## Task to carry out
Recast the listing below as a JSON array of strings, one string per line, leaving out any blank lines.

START Given records

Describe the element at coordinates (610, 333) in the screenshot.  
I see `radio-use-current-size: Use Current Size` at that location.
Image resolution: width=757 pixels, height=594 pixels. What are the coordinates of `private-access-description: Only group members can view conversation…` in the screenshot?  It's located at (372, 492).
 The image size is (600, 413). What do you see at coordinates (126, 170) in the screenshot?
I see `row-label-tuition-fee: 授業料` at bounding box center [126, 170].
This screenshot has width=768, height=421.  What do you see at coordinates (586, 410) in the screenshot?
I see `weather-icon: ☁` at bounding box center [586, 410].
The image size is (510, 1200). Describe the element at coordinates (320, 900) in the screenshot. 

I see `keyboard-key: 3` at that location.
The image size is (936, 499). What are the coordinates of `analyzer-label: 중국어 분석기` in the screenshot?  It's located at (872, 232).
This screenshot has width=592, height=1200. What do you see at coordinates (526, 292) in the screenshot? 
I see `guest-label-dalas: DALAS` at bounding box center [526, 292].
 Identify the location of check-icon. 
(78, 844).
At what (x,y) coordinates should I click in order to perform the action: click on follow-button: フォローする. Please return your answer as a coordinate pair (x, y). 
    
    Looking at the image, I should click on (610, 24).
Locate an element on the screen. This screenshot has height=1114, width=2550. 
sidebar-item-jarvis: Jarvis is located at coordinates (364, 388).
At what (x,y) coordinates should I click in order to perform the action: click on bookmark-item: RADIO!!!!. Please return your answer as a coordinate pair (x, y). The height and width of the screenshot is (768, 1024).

END Given records

## Task answer
[
  "Describe the element at coordinates (610, 333) in the screenshot.  ",
  "I see `radio-use-current-size: Use Current Size` at that location.",
  "Image resolution: width=757 pixels, height=594 pixels. What are the coordinates of `private-access-description: Only group members can view conversation…` in the screenshot?  It's located at (372, 492).",
  " The image size is (600, 413). What do you see at coordinates (126, 170) in the screenshot?",
  "I see `row-label-tuition-fee: 授業料` at bounding box center [126, 170].",
  "This screenshot has width=768, height=421.  What do you see at coordinates (586, 410) in the screenshot?",
  "I see `weather-icon: ☁` at bounding box center [586, 410].",
  "The image size is (510, 1200). Describe the element at coordinates (320, 900) in the screenshot. ",
  "I see `keyboard-key: 3` at that location.",
  "The image size is (936, 499). What are the coordinates of `analyzer-label: 중국어 분석기` in the screenshot?  It's located at (872, 232).",
  "This screenshot has width=592, height=1200. What do you see at coordinates (526, 292) in the screenshot? ",
  "I see `guest-label-dalas: DALAS` at bounding box center [526, 292].",
  " Identify the location of check-icon. ",
  "(78, 844).",
  "At what (x,y) coordinates should I click in order to perform the action: click on follow-button: フォローする. Please return your answer as a coordinate pair (x, y). ",
  "    Looking at the image, I should click on (610, 24).",
  "Locate an element on the screen. This screenshot has height=1114, width=2550. ",
  "sidebar-item-jarvis: Jarvis is located at coordinates (364, 388).",
  "At what (x,y) coordinates should I click in order to perform the action: click on bookmark-item: RADIO!!!!. Please return your answer as a coordinate pair (x, y). The height and width of the screenshot is (768, 1024)."
]